Julie Manet (14 November 1878 – 14 July 1966) was a French painter, model, diarist, and art collector.

Biography
Born in Paris, Manet was the daughter and only child of artist Berthe Morisot and Eugène Manet, younger brother of painter Édouard Manet. The death of both parents within a three-year period left her orphaned at the age of 16. As a result, she came under the guardianship of the poet and critic Stéphane Mallarmé and went to live with her cousins. She also received support from the family's artist friends, Renoir in particular.
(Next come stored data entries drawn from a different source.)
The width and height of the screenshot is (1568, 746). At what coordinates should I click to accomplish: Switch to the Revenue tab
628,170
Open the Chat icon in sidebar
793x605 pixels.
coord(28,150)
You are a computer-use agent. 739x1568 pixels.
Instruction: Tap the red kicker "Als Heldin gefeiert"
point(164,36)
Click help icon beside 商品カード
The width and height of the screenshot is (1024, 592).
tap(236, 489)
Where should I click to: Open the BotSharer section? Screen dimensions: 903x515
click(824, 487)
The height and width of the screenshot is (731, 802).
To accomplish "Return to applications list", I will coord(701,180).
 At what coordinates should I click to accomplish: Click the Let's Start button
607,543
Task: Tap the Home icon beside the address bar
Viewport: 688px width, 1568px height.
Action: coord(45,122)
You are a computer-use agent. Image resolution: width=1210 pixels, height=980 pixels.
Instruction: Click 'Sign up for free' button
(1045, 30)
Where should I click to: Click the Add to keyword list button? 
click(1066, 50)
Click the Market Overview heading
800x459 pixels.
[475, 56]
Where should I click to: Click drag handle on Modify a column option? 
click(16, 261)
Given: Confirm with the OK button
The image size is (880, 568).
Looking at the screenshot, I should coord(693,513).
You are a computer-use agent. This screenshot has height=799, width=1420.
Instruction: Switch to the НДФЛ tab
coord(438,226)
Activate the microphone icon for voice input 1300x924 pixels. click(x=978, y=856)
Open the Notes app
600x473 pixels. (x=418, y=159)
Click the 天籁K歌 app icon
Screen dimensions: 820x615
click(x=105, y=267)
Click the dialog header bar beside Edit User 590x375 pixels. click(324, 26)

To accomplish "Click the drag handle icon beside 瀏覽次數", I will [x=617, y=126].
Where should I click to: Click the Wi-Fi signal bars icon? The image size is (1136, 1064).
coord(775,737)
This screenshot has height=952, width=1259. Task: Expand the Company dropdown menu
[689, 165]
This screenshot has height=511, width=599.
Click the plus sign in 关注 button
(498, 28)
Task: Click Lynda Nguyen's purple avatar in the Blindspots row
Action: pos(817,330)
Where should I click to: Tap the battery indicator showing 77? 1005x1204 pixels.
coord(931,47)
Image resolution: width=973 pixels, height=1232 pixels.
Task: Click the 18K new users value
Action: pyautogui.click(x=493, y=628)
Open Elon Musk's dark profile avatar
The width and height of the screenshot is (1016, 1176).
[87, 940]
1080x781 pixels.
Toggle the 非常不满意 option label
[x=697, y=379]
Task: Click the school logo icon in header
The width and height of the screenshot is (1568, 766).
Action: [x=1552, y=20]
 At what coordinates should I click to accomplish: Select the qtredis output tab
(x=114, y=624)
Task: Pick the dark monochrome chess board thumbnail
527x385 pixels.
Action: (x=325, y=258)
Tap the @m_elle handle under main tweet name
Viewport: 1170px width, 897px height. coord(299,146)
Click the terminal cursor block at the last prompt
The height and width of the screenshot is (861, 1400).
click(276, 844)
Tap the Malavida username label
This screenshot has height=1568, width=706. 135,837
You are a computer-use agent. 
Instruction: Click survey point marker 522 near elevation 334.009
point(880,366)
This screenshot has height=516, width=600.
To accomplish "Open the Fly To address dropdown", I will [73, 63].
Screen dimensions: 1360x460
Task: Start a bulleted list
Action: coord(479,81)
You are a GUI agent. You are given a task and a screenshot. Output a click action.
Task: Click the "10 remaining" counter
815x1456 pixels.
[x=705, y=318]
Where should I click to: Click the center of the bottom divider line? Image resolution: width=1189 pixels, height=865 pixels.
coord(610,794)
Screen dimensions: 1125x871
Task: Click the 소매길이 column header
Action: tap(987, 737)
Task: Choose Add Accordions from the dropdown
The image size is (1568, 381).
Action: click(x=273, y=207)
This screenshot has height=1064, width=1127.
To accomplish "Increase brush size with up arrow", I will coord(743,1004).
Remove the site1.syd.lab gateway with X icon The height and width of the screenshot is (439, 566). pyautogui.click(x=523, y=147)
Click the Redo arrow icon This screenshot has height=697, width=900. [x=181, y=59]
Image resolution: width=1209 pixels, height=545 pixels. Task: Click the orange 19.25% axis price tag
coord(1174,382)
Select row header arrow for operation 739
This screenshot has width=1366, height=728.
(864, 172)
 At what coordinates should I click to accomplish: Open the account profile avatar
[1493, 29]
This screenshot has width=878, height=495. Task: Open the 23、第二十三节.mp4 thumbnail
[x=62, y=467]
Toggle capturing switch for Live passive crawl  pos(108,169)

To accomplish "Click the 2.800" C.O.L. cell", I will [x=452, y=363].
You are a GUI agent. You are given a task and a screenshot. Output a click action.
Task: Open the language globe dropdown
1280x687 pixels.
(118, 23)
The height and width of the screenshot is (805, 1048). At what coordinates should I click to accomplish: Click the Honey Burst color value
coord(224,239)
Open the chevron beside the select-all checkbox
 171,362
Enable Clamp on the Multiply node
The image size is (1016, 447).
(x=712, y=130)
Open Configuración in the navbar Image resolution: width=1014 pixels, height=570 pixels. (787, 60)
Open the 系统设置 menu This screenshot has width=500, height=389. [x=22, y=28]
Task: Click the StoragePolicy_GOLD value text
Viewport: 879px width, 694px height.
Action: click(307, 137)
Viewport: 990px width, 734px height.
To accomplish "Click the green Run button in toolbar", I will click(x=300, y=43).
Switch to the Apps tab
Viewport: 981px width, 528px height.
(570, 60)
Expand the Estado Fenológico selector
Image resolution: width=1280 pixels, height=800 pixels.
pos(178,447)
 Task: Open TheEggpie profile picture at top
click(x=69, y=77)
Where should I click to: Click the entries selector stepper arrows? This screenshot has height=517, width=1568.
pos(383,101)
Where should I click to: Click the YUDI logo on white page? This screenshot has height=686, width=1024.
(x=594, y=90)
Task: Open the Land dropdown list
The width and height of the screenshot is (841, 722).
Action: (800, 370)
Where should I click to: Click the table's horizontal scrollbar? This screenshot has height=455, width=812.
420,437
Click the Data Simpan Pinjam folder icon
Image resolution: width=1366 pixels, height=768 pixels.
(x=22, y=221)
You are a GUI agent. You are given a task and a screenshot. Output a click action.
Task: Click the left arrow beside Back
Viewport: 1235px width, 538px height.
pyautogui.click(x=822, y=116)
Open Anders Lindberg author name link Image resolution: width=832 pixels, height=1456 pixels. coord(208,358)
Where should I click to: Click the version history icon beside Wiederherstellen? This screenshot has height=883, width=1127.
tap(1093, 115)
Throughout her life Julie posed frequently for her mother and other Impressionist artists, including Renoir and her uncle Édouard.

Book
Her teenage diary, published in English as Growing up with the Impressionists, provides insights into the lives of French painters, including Renoir, Degas, Monet, and Sisley, as well the 1896 state visit of Tsar Nicholas II and the Dreyfus Affair, which was then raging in France. Notably, her candid accounts of dinner-table conversations about that Affair cast light on Renoir's privately held views on patriotism and anti-Semitism.

Personal life
Her mother, Berthe Morisot, died of pneumonia when she was only 16, in 1895.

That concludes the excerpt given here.